Arbeitsaufträge:
• 1. Wie viele Streamingviews verzeichnete der Wochenkommentar „Der Wegscheider“ laut dem Textauszug über Servus TV im Mai?
• 2. Führe den Textauszug über Servus TV unter der Zwischenüberschrift „Geschürte Nazi-Hysterie“ weiter.

Servus TV feiert gerade wieder bisher beste Quoten im Mai und einen neuen Höchststand an Videoabrufen und gesehenen Minuten auf der Plattform Servus TV On. Die meisten Streamingviews, 400.000, hatte im Mai Der Wegscheider – der Wochenkommentar des Senderchefs Ferdinand Wegscheider. Oder wie Wegscheider in eigenen Worten "Mainstreammedien" mit der Bewertung des Formats zuvorkommt: "Verschwörungsangstmache eines Schwurblers".

"Verschwörungsangstmache eines Schwurblers": Servus-TV-Chef Ferdinand Wegscheider rechnet mit diesem Befund von "Mainstreammedien" über seinen jüngsten Wochenkommentar.
Servus TV Screenshot

"Geschürte Nazi-Hysterie"

Erfasste Daten:
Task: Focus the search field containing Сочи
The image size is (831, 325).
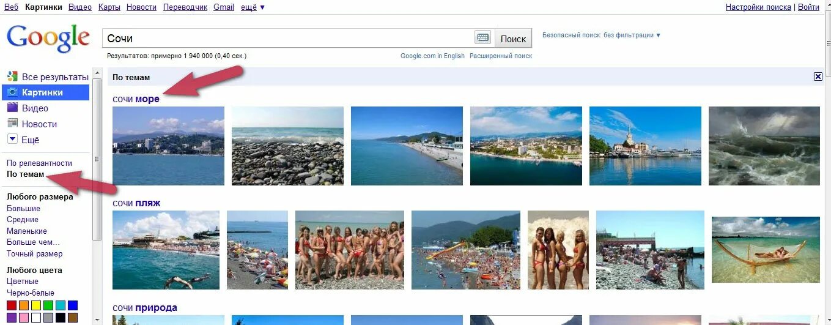Action: (x=289, y=38)
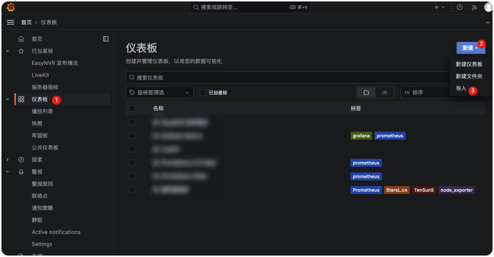Image resolution: width=494 pixels, height=257 pixels.
Task: Click the user profile avatar
Action: click(488, 7)
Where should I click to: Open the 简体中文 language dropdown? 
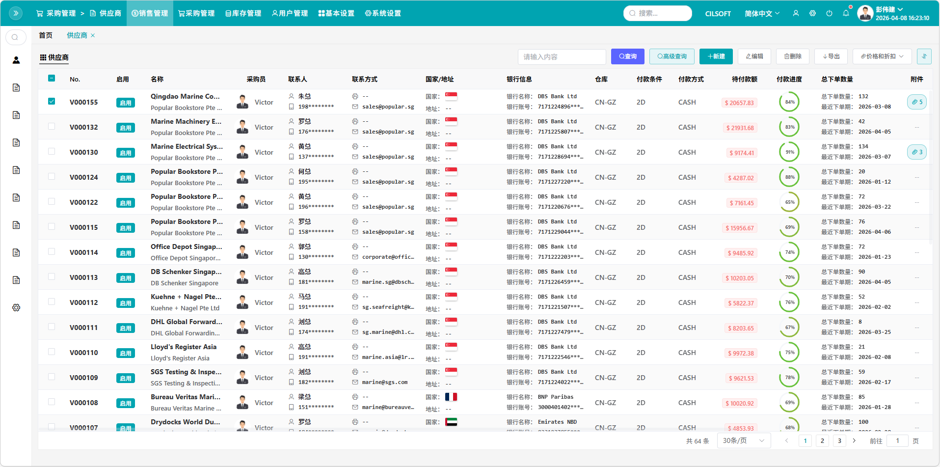click(761, 14)
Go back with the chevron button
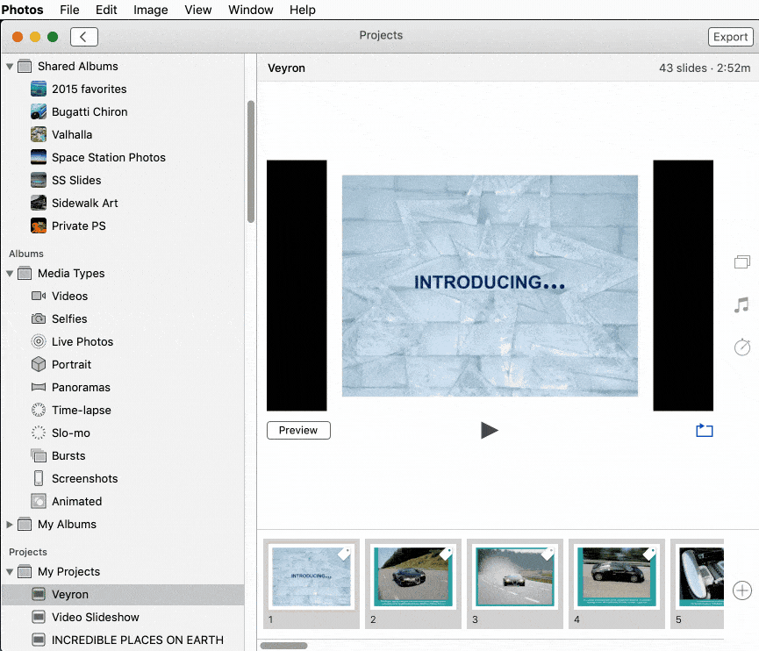 pos(83,37)
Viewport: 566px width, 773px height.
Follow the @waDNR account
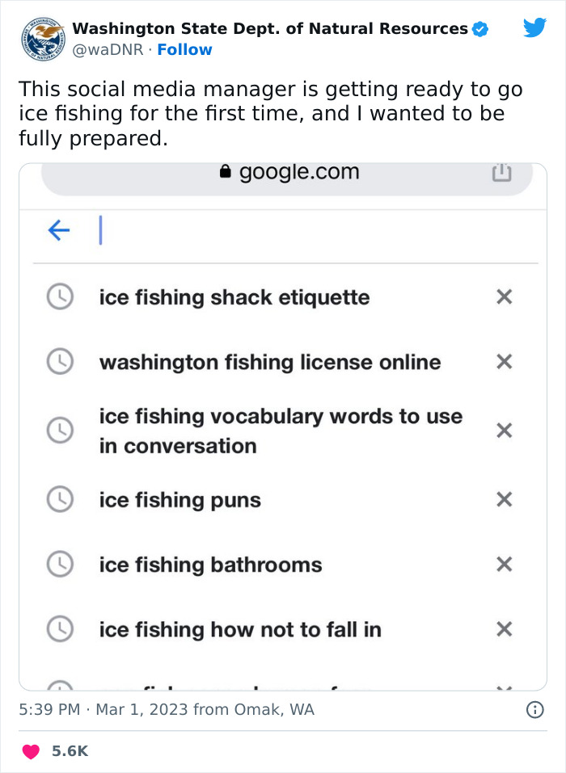pyautogui.click(x=184, y=50)
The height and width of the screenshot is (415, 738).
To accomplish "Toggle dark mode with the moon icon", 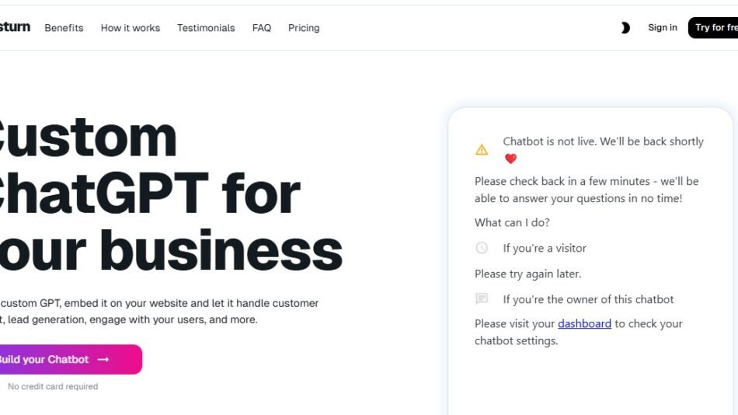I will coord(625,28).
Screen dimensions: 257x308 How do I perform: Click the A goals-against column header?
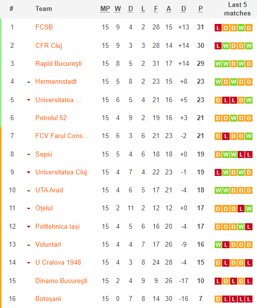(x=169, y=9)
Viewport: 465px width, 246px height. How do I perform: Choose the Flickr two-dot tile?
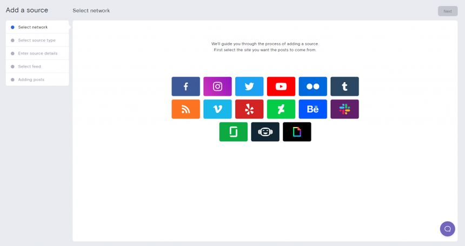tap(313, 87)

Lösungen:
• 1. Im Mai verzeichnete „Der Wegscheider“ 400.000 Streamingviews.

• 2.
Samstag gab sich Wegscheider alle Mühe, seine Attraktion für sein Publikum zu halten. Auf ihn ist Verlass. Der Servus-Chef ordnete die Reaktionen auf das Video von rassistischem Gegröle vor einer Sylter Partylocation als "geschürte pathologische Nazi-Hysterie" ein.

Wegscheider stellt das Gegröle und die politischen Reaktionen, die – tatsächlich zu hinterfragende – Veröffentlichung von Namen und Bildern, die Beendigung von Arbeitsverhältnissen und den angekündigten Uni-Ausschluss etwa islamistischen Kundgebungen und Angriffen von Menschen mit Migrationshintergrund gegenüber.

"Bei Mördern, Messerstechern, Vergewaltigern und Kinderschändern mit Migrationshintergrund hat meines Wissens noch kein Politiker der Ampel die Höchststrafe gefordert", sagt Wegscheider wörtlich etwa mit Verweis auf eine SPD-Politikerin, die für die Sylt-Gröler laut über Höchststrafen nachdachte.

"Vernaderung"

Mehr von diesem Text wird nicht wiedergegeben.